Retornei com extrema atenção ao entorno imediato na procura de algum mocó onde se pudesse passar uma noite de cachorro caso acontecesse o pior. Qualquer ataque de câimbras ou uma leve torção em algum dos oito pares de pernas poderia nos obrigar a enfrentar um pernoite na mata, mas o grupo permaneceu alegre, firme e coeso em meio a lama pegajosa, escorregões, bundadas e tombos cinematográficos até o fundo do selado. Ultrapassado o mar de lama ficamos cara a cara com o bicho papão. Começaria a estafante subida do Capivari Grande com as pernas já cansadas, as roupas encharcadas e os corpos semicongelados.
Hora de uma pausa para reforçar o moral e os estômagos. Escolhido um local razoavelmente plano na vertente da encosta, debaixo de um grosso tronco que crescia na horizontal antes de subir para o céu. Tudo gotejando pesadamente sobre nossas cabeças e o fogareiro imediatamente começou a chiar, copos foram providenciados cortando pela metade as embalagens PET já vazias e a sopa quentíssima foi servida em duas rodadas estimulantes. Apenas segurar a sopa quente por entre os dedos gelados já produzia um prazer indescritível, descendo garganta abaixo então, sem comentários!
Começa a subida verticalizada com as pernas empurrando e os braços puxando qualquer apoio que as mãos pudessem agarrar na semiescuridão das lanternas, algumas já dando sinais de esgotamento e outras totalmente mortas até o encontro com o riacho quando a corrente d’água veio aumentar os infortúnios ao mesmo tempo que anunciava a proximidade do cume. Um curto trecho pouco desnivelado no alto da crista e recebemos na cara uma amostra do vento Sul que nos castigaria na encosta oposta. Ultrapassado o cume ainda restava um curto trecho florestado nos protegendo do vento, mas que ficou comprido em razão do desgaste acumulado.
Adentrando o campo não tinha salvação alguma. A fortíssima ventania varria os campos desprovidos de obstáculos e a chuva congelante nos castigaram com crueldade desmedida. O campo de visão estava limitado ao estreito facho das lanternas restantes e o percurso visível não ultrapassava alguns poucos metros. As torres de comunicação ficaram visíveis apenas depois de esbarrarmos fisicamente nelas e a estradinha nos deu a certeza de dormirmos em casa. Ficamos aliviados ao encontrar a caminhonete do Adelino que subia para nos resgatar.

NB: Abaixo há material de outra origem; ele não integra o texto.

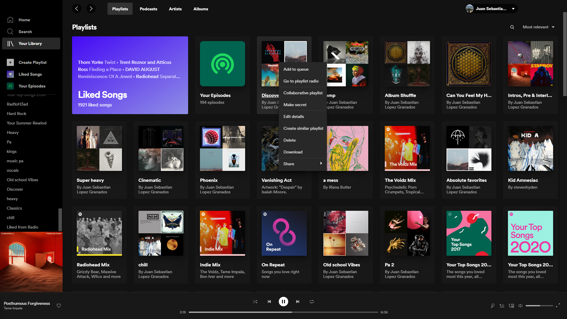
Task: Toggle repeat mode
Action: coord(312,302)

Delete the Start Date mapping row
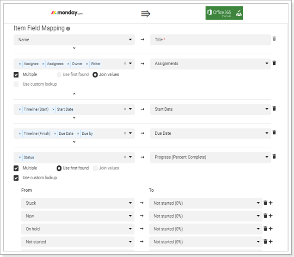274,108
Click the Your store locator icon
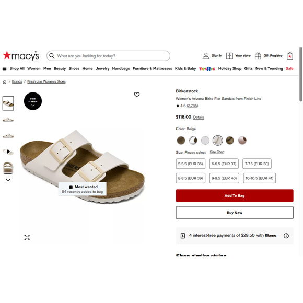303x303 pixels. 229,56
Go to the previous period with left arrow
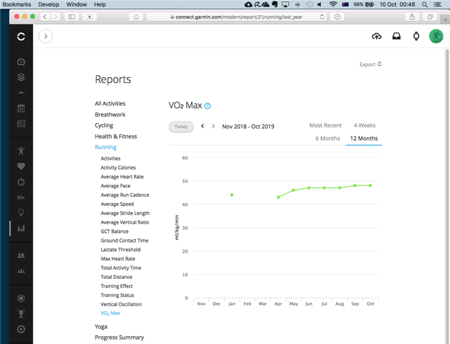Image resolution: width=450 pixels, height=344 pixels. [203, 126]
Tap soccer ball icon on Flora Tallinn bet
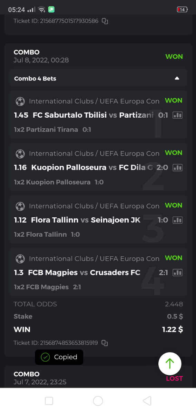This screenshot has height=414, width=196. (x=20, y=206)
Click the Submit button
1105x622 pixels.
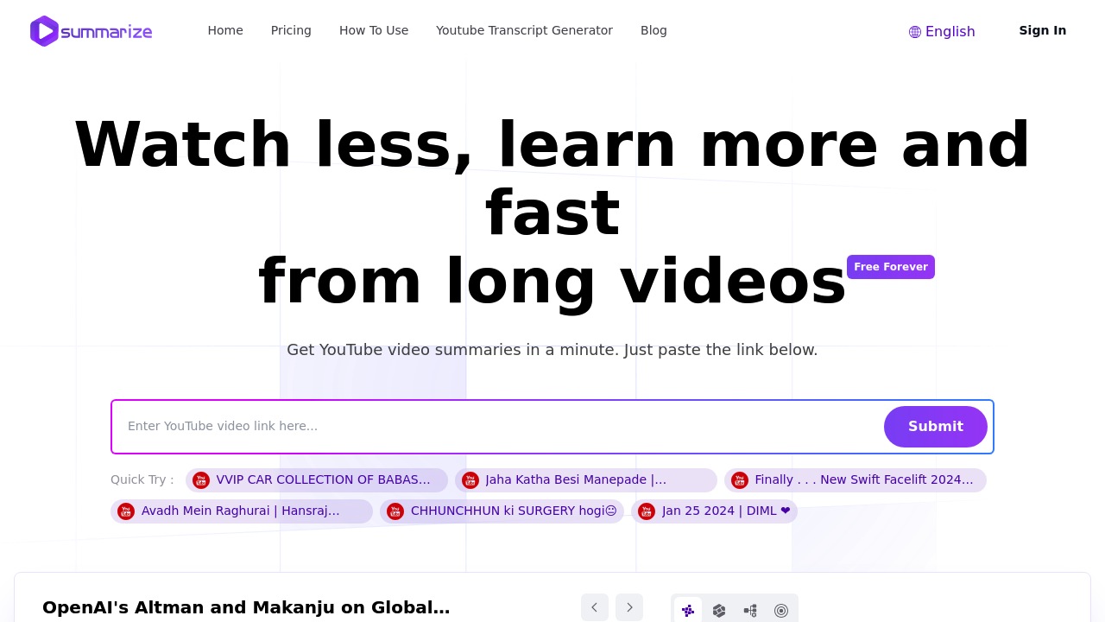[x=935, y=426]
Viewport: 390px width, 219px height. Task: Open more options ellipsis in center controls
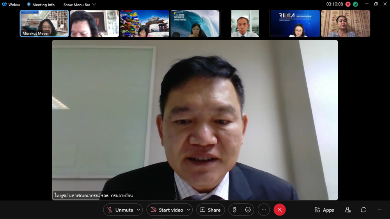click(264, 210)
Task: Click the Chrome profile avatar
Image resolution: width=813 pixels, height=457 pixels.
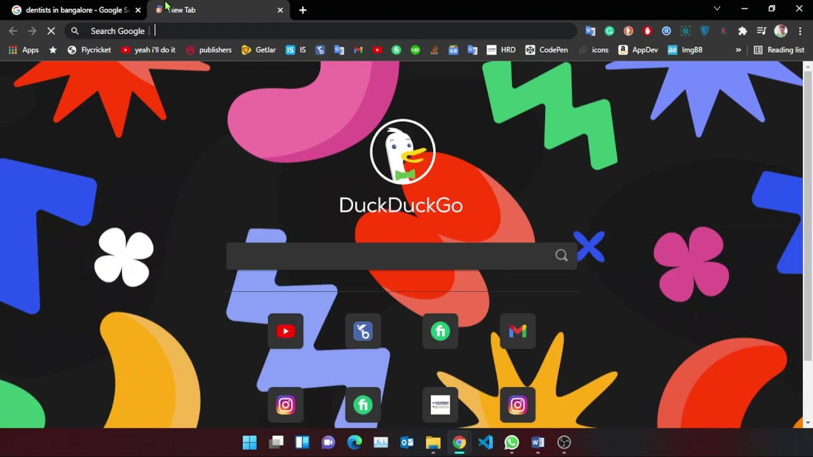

A entrega se saiu melhor que a encomenda e o grupo se comportou maravilhosamente bem diante de todas as adversidades, principalmente dominando a mente e as dúvidas frente a frustação de não alcançar o objetivo, abortando a travessia quando já se encaminhava para o seu final e encarando com bom humor um penoso retorno.
… o retorno
Parabéns pelo relato Fiori…
E parabéns para essa galera do CUME
Estive lá na primeira fase da empreitada e ratifico este maravilhoso relato foi tudo muito bem reproduzido com riqueza de detalhes, enfim uma aventura muito rica em aprendizado para todos. Parabéns C.U.M.E.